A 7-million-year-old practice set our ancestors on course for humanity, new study finds

Researchers looked at the femur and two ulna arm bones of Sahelanthropus tchadensis, one of the earliest human ancestors, and found signs that they walked on two legs – also known as bipedalism.

“Our oldest known representatives (on the ground and in trees) practiced bipedalism,” said Frank Guy, a research associate at the Université de Poitiers in France. Remains of ancient species show that bipedalism emerged after chimpanzees and human ancestors diverged on their evolutionary tracks, he added.

There are many more of these fossils. According to the study, their characteristics show that Sahelanthropus tchadensis has also maintained the ability to climb trees efficiently.

These ancestors are species more closely related to humans than to hominins or chimpanzees, and represent an early stage of our evolutionary divergence, said Daniel Lieberman, a paleoanthropologist and professor of human evolutionary biology at Harvard University. Lieberman was not involved in the study.

Bipedalism in these ancestors is not surprising. The arm and leg bones analyzed in this study were discovered in Chad in 2001 along with a nearly complete skull, the study said. However, it is not clear whether they came from the same person, said study author Guillaume Daver, assistant professor of paleontology at the Université de Poitiers.

The skull showed a downward-pointing point where the head and spinal cord meet — which would make walking on all fours more difficult, Lieberman said.

New analysis of the limbs from that discovery provides further evidence that hominins traveled on two legs when they roamed the Earth about 7 million years ago, he said.

“It’s a glimpse into what set human descent on a separate evolutionary path from our ape relatives,” Lieberman said. While the latest findings support what earlier studies had already suggested, fossils from this period are rare, so each discovery is an important piece of evidence, he added.

The new study “makes it unlikely that the common ancestor we share with chimpanzees looked like a chimpanzee,” Guy said.

The double bridge caught fire

Bipolarity is important to our evolution, but it didn’t make much sense to our ancestors, Lieberman said.

Walking on two legs makes an animal slower, more unstable and at risk for back pain, neither of which is conducive to survival, he said.
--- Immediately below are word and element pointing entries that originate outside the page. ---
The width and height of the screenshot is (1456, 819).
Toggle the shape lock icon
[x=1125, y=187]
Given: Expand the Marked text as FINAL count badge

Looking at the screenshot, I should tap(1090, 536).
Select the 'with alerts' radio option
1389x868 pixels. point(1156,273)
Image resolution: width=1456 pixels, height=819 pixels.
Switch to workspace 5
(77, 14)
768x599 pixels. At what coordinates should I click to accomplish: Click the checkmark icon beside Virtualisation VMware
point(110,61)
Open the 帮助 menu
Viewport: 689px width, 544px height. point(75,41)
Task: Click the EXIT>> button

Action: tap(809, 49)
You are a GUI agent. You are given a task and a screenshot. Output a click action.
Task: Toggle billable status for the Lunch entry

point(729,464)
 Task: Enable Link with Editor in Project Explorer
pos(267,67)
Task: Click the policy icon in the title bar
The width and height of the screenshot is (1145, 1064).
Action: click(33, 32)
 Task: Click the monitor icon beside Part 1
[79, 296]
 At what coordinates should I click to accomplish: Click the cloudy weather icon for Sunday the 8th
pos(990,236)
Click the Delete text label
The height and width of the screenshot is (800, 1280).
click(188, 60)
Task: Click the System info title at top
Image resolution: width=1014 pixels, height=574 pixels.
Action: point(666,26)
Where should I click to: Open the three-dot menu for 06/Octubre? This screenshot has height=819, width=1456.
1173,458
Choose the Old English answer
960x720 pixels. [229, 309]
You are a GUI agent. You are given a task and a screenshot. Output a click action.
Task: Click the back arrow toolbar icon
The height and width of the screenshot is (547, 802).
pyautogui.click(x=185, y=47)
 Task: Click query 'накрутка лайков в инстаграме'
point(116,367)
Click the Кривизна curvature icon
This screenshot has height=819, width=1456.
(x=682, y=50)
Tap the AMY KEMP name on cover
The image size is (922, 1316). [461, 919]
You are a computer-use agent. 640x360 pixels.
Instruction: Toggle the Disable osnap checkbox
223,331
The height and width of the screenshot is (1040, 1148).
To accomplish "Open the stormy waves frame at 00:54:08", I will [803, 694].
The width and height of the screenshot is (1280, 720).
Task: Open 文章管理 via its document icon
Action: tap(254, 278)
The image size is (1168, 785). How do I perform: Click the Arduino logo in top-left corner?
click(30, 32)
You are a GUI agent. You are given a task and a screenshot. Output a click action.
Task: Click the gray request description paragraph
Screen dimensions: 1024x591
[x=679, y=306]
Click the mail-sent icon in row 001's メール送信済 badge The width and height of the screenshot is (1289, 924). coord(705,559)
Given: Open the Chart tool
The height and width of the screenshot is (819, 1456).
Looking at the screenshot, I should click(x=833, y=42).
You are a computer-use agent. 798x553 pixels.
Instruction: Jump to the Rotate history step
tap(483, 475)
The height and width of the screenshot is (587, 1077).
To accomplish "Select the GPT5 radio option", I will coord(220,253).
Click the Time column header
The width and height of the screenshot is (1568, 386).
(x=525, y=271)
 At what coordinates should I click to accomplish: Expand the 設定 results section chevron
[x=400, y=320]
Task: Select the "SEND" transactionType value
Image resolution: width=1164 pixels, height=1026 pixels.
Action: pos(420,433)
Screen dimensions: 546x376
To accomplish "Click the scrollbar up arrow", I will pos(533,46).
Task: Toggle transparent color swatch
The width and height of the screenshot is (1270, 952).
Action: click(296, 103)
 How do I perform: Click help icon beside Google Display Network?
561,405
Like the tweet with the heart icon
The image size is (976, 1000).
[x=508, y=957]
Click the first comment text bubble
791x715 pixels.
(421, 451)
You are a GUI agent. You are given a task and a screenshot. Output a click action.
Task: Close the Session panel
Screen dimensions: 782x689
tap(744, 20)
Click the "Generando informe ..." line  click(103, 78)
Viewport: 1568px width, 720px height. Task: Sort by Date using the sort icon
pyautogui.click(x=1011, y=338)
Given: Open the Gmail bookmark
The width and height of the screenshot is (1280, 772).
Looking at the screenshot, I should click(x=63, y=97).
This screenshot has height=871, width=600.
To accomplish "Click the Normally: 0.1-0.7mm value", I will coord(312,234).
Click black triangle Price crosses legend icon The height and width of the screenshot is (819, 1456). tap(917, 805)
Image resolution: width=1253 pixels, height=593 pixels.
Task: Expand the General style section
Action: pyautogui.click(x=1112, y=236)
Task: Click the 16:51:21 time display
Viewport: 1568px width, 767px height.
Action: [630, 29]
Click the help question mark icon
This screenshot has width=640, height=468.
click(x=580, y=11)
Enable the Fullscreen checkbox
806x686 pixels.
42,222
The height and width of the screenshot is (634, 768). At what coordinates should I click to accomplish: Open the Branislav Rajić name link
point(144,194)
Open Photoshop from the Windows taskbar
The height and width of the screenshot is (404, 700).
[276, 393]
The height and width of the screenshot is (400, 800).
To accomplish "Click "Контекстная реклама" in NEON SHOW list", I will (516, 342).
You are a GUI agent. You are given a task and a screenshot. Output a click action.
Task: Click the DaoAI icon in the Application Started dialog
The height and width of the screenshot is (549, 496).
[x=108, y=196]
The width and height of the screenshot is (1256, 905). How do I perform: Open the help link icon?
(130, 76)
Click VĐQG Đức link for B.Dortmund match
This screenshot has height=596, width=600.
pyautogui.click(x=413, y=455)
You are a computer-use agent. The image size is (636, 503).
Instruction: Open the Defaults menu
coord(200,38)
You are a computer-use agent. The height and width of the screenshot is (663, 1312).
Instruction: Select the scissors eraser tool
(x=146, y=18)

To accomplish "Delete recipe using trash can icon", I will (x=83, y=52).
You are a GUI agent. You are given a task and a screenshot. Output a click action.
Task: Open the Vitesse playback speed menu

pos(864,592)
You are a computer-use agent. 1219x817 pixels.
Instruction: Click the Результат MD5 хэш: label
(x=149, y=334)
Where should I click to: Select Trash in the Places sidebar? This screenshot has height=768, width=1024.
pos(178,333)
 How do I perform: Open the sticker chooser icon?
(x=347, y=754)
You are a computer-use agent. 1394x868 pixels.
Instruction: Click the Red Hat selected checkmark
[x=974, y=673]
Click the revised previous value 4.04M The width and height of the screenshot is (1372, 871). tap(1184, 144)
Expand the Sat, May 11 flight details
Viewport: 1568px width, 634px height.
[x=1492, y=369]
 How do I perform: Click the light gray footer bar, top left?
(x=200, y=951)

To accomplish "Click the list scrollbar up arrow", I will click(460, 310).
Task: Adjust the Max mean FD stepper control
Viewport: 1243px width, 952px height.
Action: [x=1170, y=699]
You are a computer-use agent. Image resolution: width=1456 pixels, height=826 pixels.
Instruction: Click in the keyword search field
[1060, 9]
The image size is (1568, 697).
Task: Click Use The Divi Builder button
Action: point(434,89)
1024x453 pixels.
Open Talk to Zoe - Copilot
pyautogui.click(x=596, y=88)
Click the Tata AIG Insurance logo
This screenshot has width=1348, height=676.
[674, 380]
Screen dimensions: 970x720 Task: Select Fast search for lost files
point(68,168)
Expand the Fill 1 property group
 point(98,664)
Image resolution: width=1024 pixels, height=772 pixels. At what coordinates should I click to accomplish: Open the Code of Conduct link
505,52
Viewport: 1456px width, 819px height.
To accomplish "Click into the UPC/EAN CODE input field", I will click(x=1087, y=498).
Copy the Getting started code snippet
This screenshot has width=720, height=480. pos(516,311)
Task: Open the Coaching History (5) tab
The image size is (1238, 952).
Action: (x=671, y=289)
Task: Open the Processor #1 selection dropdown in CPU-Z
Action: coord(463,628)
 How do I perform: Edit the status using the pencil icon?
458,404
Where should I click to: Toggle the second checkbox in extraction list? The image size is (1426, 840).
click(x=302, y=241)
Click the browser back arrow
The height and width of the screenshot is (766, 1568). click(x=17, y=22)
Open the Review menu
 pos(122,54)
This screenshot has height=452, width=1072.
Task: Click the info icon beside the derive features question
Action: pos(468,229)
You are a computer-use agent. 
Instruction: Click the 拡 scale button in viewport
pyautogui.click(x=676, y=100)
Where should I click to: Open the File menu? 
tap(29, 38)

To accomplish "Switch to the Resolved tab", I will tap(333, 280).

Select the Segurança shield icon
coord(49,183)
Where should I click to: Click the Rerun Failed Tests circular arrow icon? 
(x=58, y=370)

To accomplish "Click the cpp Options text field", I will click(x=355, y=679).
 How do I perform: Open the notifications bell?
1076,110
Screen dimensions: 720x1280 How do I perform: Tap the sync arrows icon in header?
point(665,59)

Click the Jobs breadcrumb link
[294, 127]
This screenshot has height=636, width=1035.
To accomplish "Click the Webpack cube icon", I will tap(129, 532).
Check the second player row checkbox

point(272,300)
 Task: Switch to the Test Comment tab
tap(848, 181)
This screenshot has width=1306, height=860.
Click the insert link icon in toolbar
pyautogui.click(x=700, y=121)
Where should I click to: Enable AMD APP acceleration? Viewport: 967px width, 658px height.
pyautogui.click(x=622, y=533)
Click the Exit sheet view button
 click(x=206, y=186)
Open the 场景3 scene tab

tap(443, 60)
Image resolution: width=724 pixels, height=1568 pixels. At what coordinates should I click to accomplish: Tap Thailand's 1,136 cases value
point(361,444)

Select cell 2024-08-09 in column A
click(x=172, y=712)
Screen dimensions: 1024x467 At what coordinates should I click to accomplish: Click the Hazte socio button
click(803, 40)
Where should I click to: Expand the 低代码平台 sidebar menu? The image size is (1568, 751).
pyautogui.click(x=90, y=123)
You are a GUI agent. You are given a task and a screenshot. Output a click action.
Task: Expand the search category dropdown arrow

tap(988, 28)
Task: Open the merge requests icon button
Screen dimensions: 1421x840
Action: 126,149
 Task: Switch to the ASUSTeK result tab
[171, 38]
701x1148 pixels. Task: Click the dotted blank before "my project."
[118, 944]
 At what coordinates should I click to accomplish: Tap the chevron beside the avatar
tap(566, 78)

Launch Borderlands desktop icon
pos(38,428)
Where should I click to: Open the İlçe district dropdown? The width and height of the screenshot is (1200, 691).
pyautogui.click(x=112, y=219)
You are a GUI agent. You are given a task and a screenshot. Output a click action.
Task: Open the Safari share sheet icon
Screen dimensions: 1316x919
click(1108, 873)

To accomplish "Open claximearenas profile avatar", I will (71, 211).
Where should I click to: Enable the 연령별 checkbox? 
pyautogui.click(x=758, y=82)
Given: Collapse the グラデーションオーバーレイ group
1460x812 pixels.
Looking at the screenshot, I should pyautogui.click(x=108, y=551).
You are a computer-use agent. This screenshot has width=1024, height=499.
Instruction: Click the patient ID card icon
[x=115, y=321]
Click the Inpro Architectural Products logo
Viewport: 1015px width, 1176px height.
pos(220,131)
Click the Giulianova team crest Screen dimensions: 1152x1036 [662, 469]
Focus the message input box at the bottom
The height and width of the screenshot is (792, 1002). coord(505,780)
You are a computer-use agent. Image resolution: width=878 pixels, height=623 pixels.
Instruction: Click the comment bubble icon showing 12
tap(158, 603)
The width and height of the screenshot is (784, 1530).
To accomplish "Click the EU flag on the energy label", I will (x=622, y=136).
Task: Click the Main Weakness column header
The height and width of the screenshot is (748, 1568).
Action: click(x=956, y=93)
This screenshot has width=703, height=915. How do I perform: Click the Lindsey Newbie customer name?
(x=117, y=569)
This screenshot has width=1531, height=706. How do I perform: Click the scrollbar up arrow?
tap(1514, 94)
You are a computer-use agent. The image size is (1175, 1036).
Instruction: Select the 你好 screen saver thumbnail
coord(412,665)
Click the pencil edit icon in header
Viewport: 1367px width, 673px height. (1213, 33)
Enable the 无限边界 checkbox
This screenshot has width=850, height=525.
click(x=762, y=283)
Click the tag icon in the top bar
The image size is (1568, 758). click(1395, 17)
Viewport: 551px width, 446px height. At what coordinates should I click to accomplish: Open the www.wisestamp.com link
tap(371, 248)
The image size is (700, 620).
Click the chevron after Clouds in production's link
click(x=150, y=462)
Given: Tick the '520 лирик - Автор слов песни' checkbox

“There must have been some big advantages,” Lieberman said. Scientists have a hypothesis about what it might have been.

Our common ancestor with apes was like a chimpanzee, and we know that they used a lot of energy to walk — twice as much as humans when you adjust for body size, Lieberman said.

The site was 'overlooked for over 90 years' and was home to some of Britain's earliest humans, the study concluded

When the evolutionary paths of humans and chimpanzees diverged, Earth’s climate was changing and rainforests were breaking up in Africa, so our ancestors had to travel farther to get food, he said. The hypothesis is that walking on two legs gave them more energy to travel.

“What really put us on this different evolutionary path was that we were bipedal, or we walked on two legs,” Lieberman said. “It helps us really understand the origins of humanity.”

He said many things like language, tools, fire have defined us as humans. In the 1870s, Charles Darwin — without any evidence we have now — speculated that walking on two legs was the spark that started it all, Lieberman said.

“Now we can see that bipedalism was a big differentiator from apes and helped free our hands to make tools,” Lieberman said.

“We proved Darwin right,” he said. “That’s kind of cool.”